Berdasarkan berbagai penjelasan mengenai pembelajaran kooperatif maka dapat disimpulkan bahwa pembelajaran kooperatif merupakan suatu model pembelajaran dimana siswa belajar dalam kelompok-kelompok kecil yang memiliki tingkat kemampuan yang berbeda, setiap anggotanya dituntut untuk saling bekerjasama antar anggota kelompok yang satu dengan yang lain.
b.      Tujuan Pembelajaran Kooperatif
Pembelajaran kooperatif dapat meningkatkan cara belajar siswa menuju belajar lebih baik, sikap tolong-menolong dalam beberapa perilaku sosial. Isjoni (2012: 21) mengatakan bahwa:
Tujuan utama dalam penerapan model belajar mengajar cooperative learning adalah agar peserta didik dapat belajar secara berkelompok bersama teman-temannya dengan cara saling menghargai pendapat dan memberikan kesempatan kepada orang lain untuk mengemukakan gagasannya dengan menyampaikan pendapat mereka secara berkelompok.

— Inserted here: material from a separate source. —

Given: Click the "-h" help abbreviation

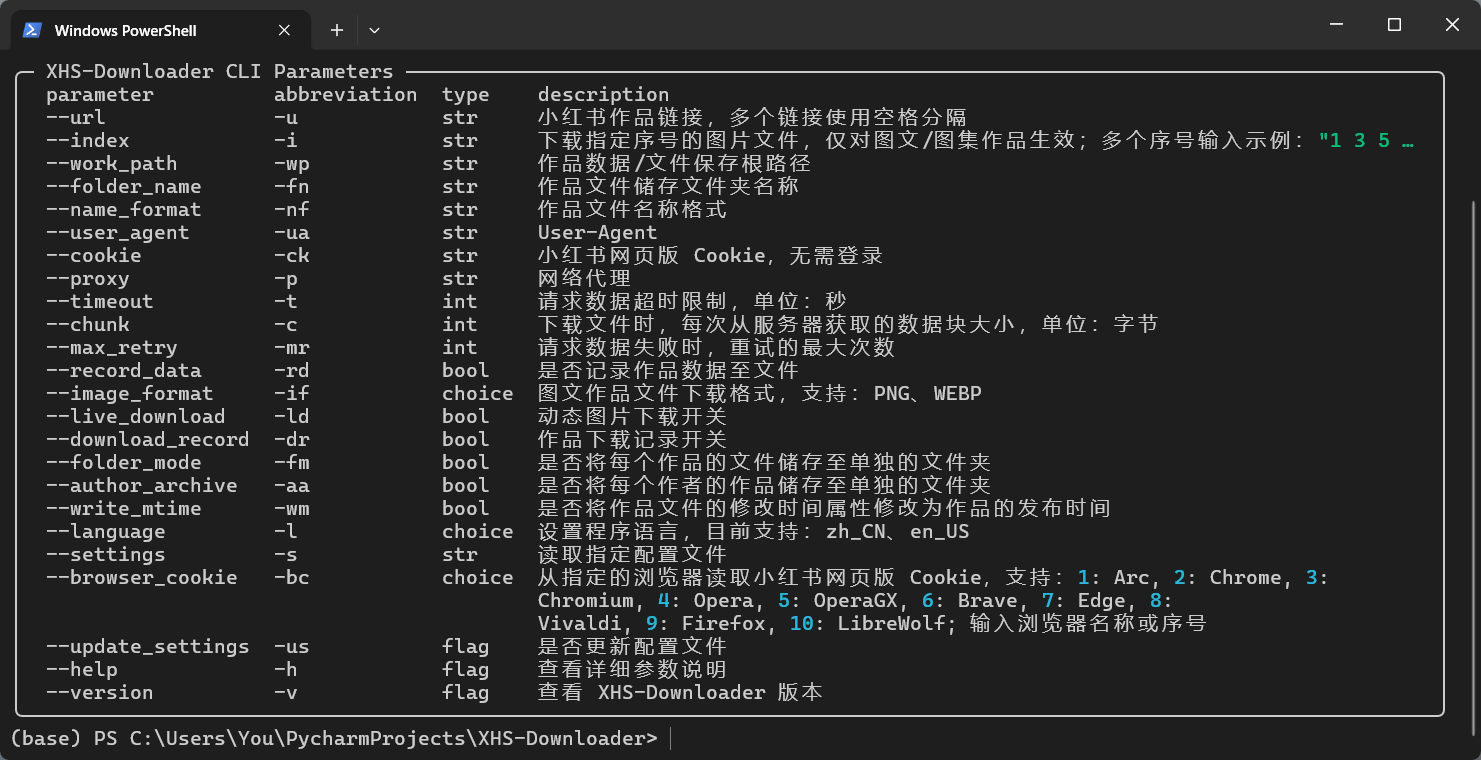Looking at the screenshot, I should tap(285, 670).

Sementara itu, Johnson dan Johnson (Trianto, 2009: 57) menyatakan bahwa tujuan pokok belajar kooperatif adalah “memaksimalkan belajar siswa untuk peningkatan prestasi akademik dan pemahaman baik secara individu maupun secara kelompok”. Pembelajaran kooperatif dikembangkan untuk mencapai setidak-tidaknya tiga tujuan pembelajaran seperti yang disarikan Ibrahim (Djamarah, 2010: 360) sebagai berikut:
1) Pembelajaran kooperatif tidak hanya meliputi berbagai macam tujuan sosial, tetapi juga bertujuan untuk meningkatkan kinerja siswa dalam tugas-tugas akademik. 2) Penerimaan yang luas terhadap orang yang berbeda menurut ras, budaya, kelas sosial, kemampuan, maupun ketidakmampuan. 3) Pembelajaran kooperatif bertujuan mengajarkan kepada siswa keterampilan kerja sama dan kolaborasi.

Sani (2013: 132) mengatakan bahwa “tujuan pembelajaran kooperatif yang perlu dicapai adalah: a) penguasaan pengetahuan akademik; b) penerimaan terhadap keragaman; dan c) pengembangan keterampilan sosial”.
Berdasarkan pendapat di atas, dapat disimpulkan bahwa pembelajaran kooperatif bertujuan untuk meningkatkan hasil belajar siswa atau peserta didik lewat belajar berpikir kritis, memecahkan masalah, mengintegrasikan pengetahuan dan keterampilan dengan membangun hubungan sosial dan penerimaan terhadap peserta didik yang dianggap lemah.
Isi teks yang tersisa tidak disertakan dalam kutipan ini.